Whos Afraid of Jennifer Jason Leigh?

The Anniversary Party sounds like a lousy idea, like something cooked up by the bored or the underemployed. Shot on digital video, then transferred to film, it was written and directed by actors Jennifer Jason Leigh and Alan Cumming, who also star as a married couple celebrating their sixth anniversary with a dozen or so of their most beautiful and neurotic friends and acquaintances, most of whom are played by actors who've worked with the apprentice directors before—Gwyneth Paltrow, Phoebe Cates, Kevin Kline, Parker Posey, Jennifer Beals, Jane Adams, John C. Reilly. For those of us who love actors, but at a safe distance and in moderation, this might seem very bad news indeed. And, in the final stretch, during which Leigh and Cumming calamitously lade their fine, modest movie with some hump-the-hostess shrieking and really big acting, it is. Which is too bad because the first hour is so much better than it should be.

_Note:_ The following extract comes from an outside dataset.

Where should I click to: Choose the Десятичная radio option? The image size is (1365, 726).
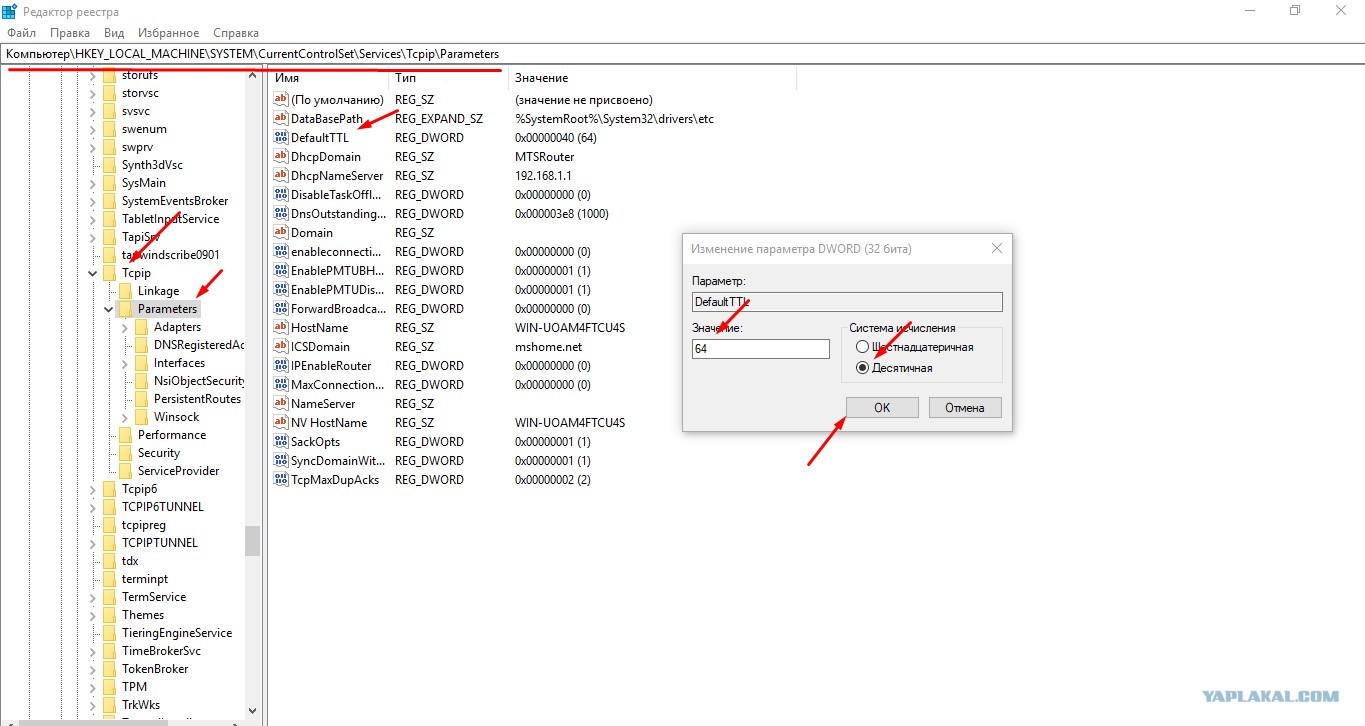click(x=862, y=368)
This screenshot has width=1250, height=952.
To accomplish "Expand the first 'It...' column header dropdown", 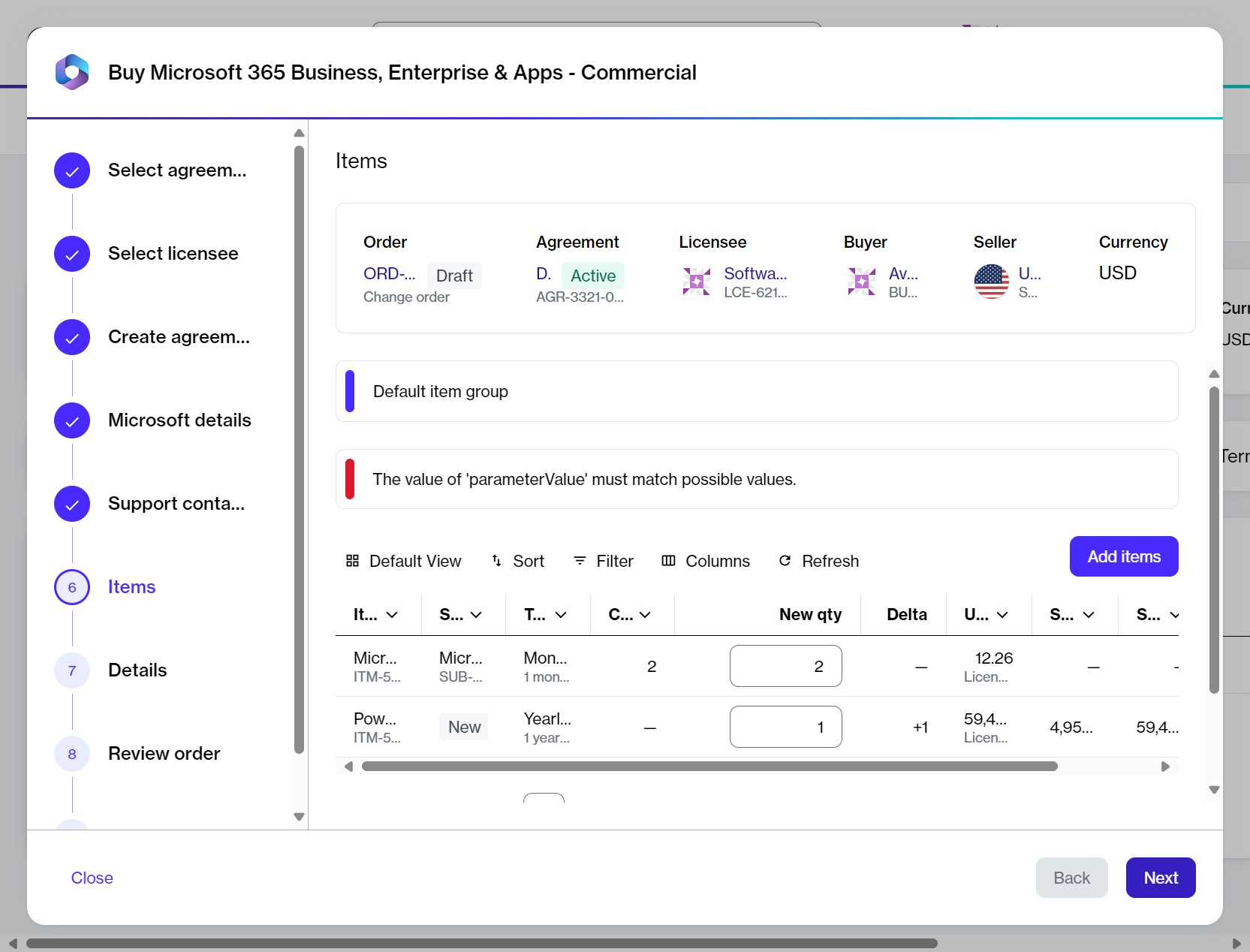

Leigh is Sally Therrian, a Hollywood actress somewhere in her 30s and on a career slide. Cumming is Joe Therrian, a hot British writer, perhaps younger than his wife, who's about to direct his first movie, based on a novel he wrote about a woman everyone assumes is Sally, including Sally. Tucked into their Neutra house in Laurel Canyon, with the dog that substitutes for the child they're struggling to have, Sally and Joe are a welter of site-specific clichs. There are the private yoga sessions, the pair of Latina housekeepers bustling in the background, the huge photographs of the couple that cover the walls like so much anxious, relentless proof: See, here we were young. Here, we were happy. Here, we were in love.It's an anxiety that you see in the very first shot in The Anniversary Party, as Sally gazes at Joe with the fixed stare of the lover who thinks if she blinks, it will all disappear.

Framed by the day and night of the party itself, the film hangs on the questions of whether that anxiety is justified and why. Friends, colleagues and rivals come and go—there are the neighbors with whom the two are feuding, Sally and Joe's hardball lawyer and his twitchy wife, Sally's director and his even twitchier actress wife—an ebb and flow of relationships that slowly bring the central pair into relief. There are Cates, in a wonderful turn, and Kline (her husband in real life) playing the blissful couple who live in a state of enviable grace and make a vivid contrast to Adams, equally wonderful, and Reilly as the actress/wife and director/husband who live somewhere else. There is the beautiful young actress with the impossible name of Skye Davidson (played nice and easy by Paltrow), whom Joe wants to star in his film, in the part for which his wife is now too old. (“I've been watching your films since I was a little girl,” Skye squeals to Sally in one of the funniest bits. “I worship you!”) And there is the neighbor (Mina Badie) who doesn't mind Joe and Sally's contempt because—and for all the relationship talk, this is the film's most bitter and true insight into human relations—she's also a fan.

Funny in fits and starts, with the natural rhythm of everyday life, the film runs along less like a composed work than a patchwork of conversations about life, love, marriage, children, barking dogs and, of course, the movies. Although well-shot by John Bailey, it has the flat ugliness of digital, which means that everyone's face looks gray and the images have no depth, no beauty. In a film like Thomas Vinterberg's The Celebration, the digital video made sense, had meaning (as the family broke down, so did the image); here, the choice to shoot in digital seems to have been purely economic, and the film feels all the more weightless as a result. It's no great surprise that the best part of The Anniversary Party is the acting, even if Leigh and Cumming don't always direct themselves as well as they do some of their co-stars. Sally slouches about for much of the film, growing blurrier as the evening wears on, only to end up a less interesting character at the end than at the start. It's nice that Cumming finally gets the chance to play a real person, and while he and Leigh aren't the most believable couple, it's less because of his history of playing mincing creeps than the fact that the two writer/directors haven't given their characters enough intimate downtime together. Sally and Joe do a lot of screaming, but as anyone who's ever been in a relationship knows, it's not the drama that makes a couple—it's everyday, tender, quiet life.

The Anniversary Party was written and directed by Jennifer Jason Leigh and Alan Cumming; produced by Cumming, Leigh and Joanne Sellar; and stars Cumming and Leigh. Now playing at Edwards South Coast Village, Santa Ana.